• Your task:
Repeat word for word the part of the listing that opens with the line containing "Sort the table by the Permissions column" and runs through the end of the listing, both ends included.

[Element lookup records]
=-=-=-=-=

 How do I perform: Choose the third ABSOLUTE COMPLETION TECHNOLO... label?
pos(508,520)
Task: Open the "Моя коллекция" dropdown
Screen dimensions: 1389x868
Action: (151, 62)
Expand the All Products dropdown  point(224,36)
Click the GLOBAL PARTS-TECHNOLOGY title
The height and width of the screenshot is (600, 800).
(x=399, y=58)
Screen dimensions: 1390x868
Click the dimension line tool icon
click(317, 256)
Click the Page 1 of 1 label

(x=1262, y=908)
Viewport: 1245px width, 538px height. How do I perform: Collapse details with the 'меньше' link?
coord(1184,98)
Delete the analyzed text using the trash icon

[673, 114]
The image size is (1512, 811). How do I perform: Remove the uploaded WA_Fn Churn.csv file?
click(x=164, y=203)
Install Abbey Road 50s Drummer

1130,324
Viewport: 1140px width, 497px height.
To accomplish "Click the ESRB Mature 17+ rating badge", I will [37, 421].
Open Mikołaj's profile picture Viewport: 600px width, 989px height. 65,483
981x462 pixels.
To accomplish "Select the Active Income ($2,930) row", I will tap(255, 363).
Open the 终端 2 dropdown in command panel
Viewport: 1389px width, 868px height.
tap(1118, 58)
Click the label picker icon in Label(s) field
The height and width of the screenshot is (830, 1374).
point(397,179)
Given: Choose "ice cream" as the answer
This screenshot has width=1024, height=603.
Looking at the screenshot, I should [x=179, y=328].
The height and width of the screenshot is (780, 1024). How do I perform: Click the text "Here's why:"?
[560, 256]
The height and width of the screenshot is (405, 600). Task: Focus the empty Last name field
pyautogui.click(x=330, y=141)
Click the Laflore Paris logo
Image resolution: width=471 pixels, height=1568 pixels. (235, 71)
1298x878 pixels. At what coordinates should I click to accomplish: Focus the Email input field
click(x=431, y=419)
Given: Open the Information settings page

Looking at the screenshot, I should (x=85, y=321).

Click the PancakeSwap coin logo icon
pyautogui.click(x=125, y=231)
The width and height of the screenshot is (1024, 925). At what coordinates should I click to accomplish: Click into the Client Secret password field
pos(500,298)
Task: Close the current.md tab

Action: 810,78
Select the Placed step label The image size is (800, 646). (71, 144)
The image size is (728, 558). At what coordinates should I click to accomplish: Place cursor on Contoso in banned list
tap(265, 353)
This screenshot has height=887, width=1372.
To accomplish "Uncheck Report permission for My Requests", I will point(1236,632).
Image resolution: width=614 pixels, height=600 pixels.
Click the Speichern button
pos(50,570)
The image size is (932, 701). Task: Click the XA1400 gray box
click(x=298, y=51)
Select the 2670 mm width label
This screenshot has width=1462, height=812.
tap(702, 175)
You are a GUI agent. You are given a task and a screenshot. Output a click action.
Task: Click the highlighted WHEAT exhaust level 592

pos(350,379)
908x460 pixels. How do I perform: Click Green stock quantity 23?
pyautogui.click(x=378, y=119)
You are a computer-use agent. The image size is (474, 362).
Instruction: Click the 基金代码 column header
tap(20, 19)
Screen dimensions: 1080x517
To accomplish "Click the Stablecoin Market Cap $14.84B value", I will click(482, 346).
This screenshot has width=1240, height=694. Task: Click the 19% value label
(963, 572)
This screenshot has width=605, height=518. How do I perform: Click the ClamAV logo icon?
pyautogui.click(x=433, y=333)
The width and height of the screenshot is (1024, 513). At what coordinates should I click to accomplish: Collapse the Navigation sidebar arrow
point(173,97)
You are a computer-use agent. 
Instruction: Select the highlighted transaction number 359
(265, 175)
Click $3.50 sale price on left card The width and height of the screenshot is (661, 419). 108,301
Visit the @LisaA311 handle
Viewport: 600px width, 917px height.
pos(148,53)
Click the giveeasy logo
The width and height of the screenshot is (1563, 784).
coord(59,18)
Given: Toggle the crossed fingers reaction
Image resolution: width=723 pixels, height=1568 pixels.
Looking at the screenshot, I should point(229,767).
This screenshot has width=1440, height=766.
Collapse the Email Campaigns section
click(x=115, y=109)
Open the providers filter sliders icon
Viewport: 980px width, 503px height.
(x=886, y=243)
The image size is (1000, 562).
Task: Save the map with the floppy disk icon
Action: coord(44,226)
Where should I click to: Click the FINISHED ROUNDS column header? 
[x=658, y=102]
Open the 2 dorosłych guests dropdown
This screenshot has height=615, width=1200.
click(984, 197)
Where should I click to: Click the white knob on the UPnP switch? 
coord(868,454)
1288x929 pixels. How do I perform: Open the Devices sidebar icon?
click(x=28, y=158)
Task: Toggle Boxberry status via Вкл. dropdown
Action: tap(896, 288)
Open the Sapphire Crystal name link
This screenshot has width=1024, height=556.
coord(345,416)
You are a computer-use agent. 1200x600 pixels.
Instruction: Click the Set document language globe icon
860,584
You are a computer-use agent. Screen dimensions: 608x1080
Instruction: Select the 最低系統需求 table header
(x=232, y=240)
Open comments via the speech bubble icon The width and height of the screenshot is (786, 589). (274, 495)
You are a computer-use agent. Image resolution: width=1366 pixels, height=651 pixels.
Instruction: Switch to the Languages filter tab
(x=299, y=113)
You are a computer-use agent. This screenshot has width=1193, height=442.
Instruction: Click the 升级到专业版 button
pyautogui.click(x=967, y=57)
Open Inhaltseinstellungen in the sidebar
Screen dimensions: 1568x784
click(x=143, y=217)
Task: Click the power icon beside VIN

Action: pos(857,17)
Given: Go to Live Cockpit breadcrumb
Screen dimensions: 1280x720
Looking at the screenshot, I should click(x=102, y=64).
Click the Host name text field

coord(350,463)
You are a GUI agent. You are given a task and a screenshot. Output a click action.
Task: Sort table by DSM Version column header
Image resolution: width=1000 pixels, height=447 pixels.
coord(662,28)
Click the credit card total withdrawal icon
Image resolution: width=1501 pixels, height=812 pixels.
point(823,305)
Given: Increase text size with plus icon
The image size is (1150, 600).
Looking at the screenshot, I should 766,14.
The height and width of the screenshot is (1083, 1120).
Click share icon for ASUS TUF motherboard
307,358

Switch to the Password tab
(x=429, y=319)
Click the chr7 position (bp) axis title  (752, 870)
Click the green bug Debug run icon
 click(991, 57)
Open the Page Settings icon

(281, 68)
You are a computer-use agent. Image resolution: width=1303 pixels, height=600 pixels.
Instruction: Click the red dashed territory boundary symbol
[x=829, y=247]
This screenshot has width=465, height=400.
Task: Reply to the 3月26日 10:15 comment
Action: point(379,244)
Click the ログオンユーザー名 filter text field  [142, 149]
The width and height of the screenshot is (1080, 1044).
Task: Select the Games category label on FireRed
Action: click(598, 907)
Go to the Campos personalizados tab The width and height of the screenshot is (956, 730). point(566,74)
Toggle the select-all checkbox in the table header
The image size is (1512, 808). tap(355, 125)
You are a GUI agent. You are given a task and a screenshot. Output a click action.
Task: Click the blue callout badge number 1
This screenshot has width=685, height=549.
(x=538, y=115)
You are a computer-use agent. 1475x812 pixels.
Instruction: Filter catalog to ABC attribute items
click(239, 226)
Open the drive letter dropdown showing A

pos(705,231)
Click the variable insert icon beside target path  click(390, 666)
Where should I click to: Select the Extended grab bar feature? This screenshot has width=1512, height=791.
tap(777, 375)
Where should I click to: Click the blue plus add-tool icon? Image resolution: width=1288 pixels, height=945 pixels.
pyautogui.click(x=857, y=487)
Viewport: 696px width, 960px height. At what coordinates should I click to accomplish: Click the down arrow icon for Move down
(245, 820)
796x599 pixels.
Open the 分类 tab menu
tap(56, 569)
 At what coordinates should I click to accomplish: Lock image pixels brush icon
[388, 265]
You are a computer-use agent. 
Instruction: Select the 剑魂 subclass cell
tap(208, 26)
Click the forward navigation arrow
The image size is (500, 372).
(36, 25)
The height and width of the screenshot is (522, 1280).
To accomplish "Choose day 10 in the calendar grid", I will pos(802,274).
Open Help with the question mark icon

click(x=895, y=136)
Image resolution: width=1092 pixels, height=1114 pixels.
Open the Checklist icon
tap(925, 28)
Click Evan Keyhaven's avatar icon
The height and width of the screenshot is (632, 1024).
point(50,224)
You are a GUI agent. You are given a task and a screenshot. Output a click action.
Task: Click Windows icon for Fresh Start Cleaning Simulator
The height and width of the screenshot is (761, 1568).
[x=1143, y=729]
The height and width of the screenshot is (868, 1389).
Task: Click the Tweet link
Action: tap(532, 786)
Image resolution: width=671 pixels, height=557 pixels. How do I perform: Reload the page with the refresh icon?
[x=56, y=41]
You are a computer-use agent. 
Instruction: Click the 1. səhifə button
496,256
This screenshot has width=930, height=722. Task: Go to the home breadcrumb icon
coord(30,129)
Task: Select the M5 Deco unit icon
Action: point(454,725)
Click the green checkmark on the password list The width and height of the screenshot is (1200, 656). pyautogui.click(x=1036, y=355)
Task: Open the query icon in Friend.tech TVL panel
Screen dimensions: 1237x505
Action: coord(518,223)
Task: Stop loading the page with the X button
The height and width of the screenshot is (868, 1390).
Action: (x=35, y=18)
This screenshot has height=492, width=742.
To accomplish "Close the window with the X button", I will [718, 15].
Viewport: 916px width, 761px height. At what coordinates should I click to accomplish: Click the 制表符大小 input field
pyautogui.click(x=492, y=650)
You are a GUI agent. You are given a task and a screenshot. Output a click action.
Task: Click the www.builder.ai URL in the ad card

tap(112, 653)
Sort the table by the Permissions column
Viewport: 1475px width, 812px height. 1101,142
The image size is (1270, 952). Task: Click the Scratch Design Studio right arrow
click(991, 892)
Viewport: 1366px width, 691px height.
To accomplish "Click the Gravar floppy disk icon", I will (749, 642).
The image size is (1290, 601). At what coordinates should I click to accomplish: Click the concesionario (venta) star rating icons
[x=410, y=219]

=-=-=-=-=

• Task output:
Sort the table by the Permissions column
Viewport: 1475px width, 812px height. 1101,142
The image size is (1270, 952). Task: Click the Scratch Design Studio right arrow
click(991, 892)
Viewport: 1366px width, 691px height.
To accomplish "Click the Gravar floppy disk icon", I will (749, 642).
The image size is (1290, 601). At what coordinates should I click to accomplish: Click the concesionario (venta) star rating icons
[x=410, y=219]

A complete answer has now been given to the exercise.